Records supplied:
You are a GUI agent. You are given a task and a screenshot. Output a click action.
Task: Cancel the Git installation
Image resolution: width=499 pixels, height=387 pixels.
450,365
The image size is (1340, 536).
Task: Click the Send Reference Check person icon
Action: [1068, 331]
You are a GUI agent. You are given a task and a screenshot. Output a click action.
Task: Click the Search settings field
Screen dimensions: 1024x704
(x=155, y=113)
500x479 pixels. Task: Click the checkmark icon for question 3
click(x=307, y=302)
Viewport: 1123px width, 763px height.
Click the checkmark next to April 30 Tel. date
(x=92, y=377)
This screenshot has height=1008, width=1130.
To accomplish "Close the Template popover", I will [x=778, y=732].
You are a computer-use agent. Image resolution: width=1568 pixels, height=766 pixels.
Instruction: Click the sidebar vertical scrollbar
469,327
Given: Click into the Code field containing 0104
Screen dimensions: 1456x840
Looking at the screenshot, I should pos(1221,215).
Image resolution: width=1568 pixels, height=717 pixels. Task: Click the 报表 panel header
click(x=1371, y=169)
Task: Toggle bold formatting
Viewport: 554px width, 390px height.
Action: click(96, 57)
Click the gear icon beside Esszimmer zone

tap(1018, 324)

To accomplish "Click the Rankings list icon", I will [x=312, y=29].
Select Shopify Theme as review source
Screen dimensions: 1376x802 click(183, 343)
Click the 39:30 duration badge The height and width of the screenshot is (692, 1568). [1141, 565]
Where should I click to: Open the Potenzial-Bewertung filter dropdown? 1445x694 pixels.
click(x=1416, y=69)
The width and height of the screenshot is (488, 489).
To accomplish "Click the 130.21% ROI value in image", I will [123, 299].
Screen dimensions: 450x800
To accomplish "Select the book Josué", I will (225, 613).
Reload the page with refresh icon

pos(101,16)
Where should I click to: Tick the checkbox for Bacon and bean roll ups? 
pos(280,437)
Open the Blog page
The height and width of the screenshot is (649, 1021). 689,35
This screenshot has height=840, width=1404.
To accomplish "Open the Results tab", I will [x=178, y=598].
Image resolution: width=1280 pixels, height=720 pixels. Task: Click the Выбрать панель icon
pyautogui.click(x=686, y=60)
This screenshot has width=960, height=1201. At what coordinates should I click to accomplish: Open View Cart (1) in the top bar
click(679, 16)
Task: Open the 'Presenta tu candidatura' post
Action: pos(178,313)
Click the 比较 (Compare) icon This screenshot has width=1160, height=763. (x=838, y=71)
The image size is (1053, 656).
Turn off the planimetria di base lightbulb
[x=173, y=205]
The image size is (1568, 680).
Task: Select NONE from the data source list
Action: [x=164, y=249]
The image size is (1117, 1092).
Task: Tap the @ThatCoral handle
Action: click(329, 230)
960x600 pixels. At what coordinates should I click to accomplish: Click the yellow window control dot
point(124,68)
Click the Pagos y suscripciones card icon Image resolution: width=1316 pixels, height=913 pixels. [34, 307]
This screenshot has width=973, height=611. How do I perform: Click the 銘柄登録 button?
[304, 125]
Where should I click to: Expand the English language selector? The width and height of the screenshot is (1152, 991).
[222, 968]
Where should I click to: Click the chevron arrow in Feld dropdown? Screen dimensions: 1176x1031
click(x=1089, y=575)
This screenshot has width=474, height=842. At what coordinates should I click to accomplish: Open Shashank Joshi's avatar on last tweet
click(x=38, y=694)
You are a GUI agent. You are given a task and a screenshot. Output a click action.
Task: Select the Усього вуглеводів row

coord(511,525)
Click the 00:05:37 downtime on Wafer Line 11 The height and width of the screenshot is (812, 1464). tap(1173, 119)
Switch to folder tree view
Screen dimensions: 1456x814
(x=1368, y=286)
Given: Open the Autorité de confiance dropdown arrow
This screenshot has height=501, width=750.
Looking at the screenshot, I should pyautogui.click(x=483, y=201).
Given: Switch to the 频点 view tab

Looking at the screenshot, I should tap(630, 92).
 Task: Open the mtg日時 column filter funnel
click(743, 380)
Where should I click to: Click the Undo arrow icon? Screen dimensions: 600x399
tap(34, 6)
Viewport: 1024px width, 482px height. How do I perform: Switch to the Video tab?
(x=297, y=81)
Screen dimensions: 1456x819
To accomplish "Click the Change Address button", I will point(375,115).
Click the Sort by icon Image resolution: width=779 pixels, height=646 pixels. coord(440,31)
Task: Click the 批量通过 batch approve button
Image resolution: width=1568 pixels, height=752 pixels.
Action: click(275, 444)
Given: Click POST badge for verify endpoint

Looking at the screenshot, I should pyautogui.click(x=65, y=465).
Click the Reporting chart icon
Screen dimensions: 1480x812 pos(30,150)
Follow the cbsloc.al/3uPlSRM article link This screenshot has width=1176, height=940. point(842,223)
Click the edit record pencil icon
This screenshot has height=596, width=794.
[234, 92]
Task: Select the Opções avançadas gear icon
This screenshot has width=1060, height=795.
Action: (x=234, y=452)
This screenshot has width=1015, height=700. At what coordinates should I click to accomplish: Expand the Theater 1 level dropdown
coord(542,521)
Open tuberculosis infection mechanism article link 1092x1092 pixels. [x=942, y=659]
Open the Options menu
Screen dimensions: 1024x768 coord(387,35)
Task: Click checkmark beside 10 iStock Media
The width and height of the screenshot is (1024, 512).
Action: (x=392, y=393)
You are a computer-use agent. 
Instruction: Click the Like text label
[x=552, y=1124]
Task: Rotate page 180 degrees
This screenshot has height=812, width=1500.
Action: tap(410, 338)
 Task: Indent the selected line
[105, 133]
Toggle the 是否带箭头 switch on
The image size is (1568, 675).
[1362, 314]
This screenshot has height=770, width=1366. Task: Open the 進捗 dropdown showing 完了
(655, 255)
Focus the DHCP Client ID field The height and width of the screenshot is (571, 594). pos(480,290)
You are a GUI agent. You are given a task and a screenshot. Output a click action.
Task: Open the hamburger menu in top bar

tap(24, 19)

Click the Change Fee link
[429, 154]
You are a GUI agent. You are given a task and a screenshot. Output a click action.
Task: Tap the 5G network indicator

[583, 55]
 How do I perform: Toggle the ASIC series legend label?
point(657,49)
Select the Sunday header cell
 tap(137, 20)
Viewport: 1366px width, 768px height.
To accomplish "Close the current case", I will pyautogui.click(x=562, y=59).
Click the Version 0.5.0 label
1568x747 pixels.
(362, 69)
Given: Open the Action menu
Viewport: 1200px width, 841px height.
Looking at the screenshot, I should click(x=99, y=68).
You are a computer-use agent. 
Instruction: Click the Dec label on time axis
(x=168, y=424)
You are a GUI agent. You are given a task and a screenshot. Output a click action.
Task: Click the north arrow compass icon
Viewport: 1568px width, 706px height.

What the task requires: Give the exact lines, and only those, from the line containing "Task: Rotate page 180 degrees" through the line containing "Focus the DHCP" in the entries above.

Solution to this problem:
Task: Rotate page 180 degrees
This screenshot has height=812, width=1500.
Action: tap(410, 338)
 Task: Indent the selected line
[105, 133]
Toggle the 是否带箭头 switch on
The image size is (1568, 675).
[1362, 314]
This screenshot has height=770, width=1366. Task: Open the 進捗 dropdown showing 完了
(655, 255)
Focus the DHCP Client ID field The height and width of the screenshot is (571, 594). pos(480,290)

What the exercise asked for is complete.